= Extracted records =
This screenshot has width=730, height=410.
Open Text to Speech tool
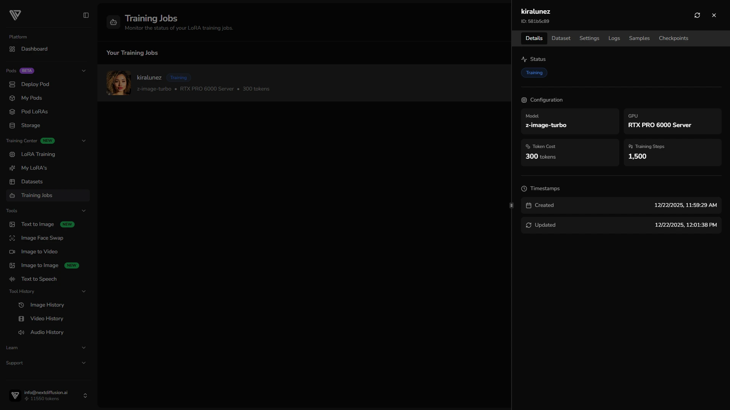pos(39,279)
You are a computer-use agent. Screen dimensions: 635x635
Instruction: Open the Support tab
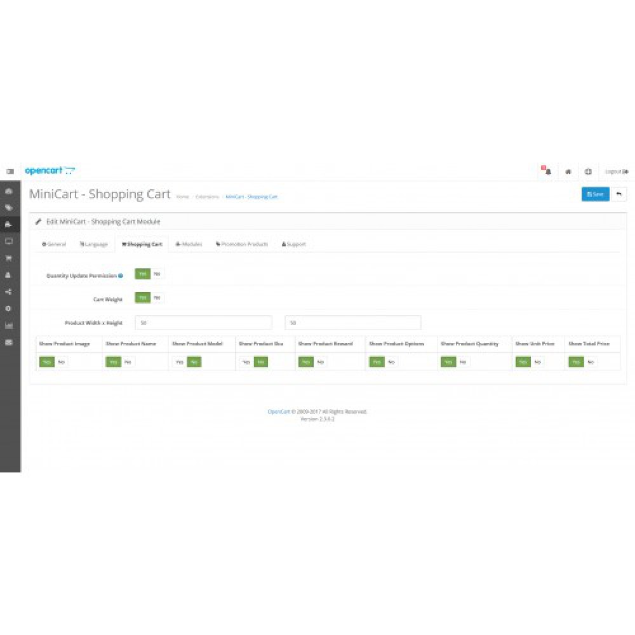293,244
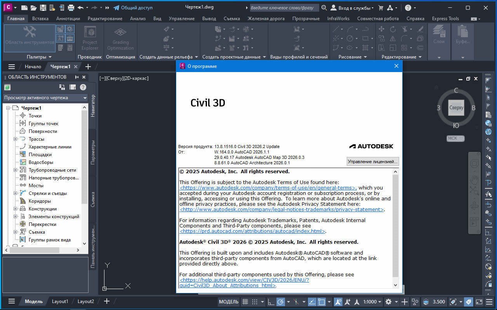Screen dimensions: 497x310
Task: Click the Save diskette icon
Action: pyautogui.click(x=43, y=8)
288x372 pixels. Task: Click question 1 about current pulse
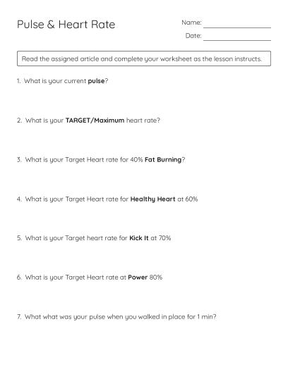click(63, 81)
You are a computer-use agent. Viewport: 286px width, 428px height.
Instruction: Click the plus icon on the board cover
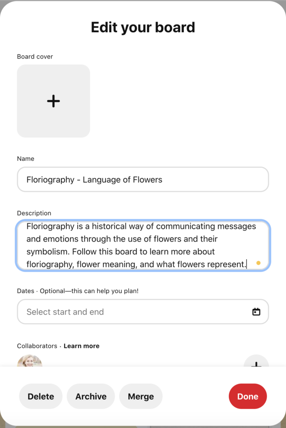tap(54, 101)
* * *
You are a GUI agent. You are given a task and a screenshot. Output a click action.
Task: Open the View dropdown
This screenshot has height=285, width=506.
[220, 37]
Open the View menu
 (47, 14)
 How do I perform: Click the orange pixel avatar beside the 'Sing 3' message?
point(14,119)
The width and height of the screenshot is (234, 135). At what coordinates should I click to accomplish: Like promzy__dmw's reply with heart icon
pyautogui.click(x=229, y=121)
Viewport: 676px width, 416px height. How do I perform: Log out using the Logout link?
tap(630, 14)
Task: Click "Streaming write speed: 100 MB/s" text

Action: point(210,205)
---
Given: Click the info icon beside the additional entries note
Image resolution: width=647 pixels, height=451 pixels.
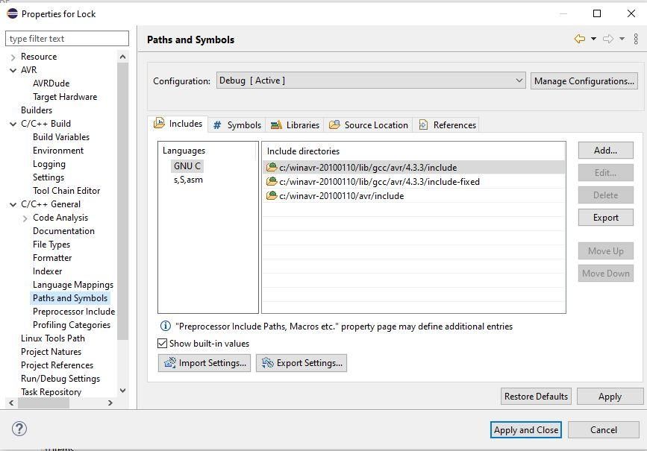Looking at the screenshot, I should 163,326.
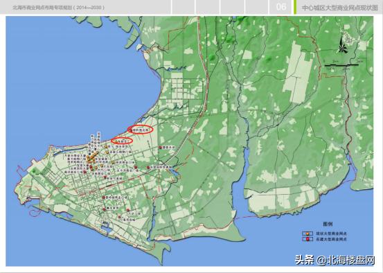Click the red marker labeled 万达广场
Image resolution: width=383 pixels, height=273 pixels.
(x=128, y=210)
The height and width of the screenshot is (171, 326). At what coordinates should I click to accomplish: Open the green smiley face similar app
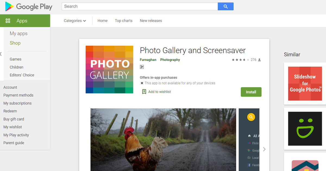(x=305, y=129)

= Your task =
Wherever the word "agent" appears in the entries above, copy that whole line.

= Reply to the exercise =
You are a computer-use agent. Screen dimensions: 635x635
You are a computer-use agent. Viewport: 286px width, 428px height.
You are a GUI agent. You are given a task and a screenshot. Output a click action.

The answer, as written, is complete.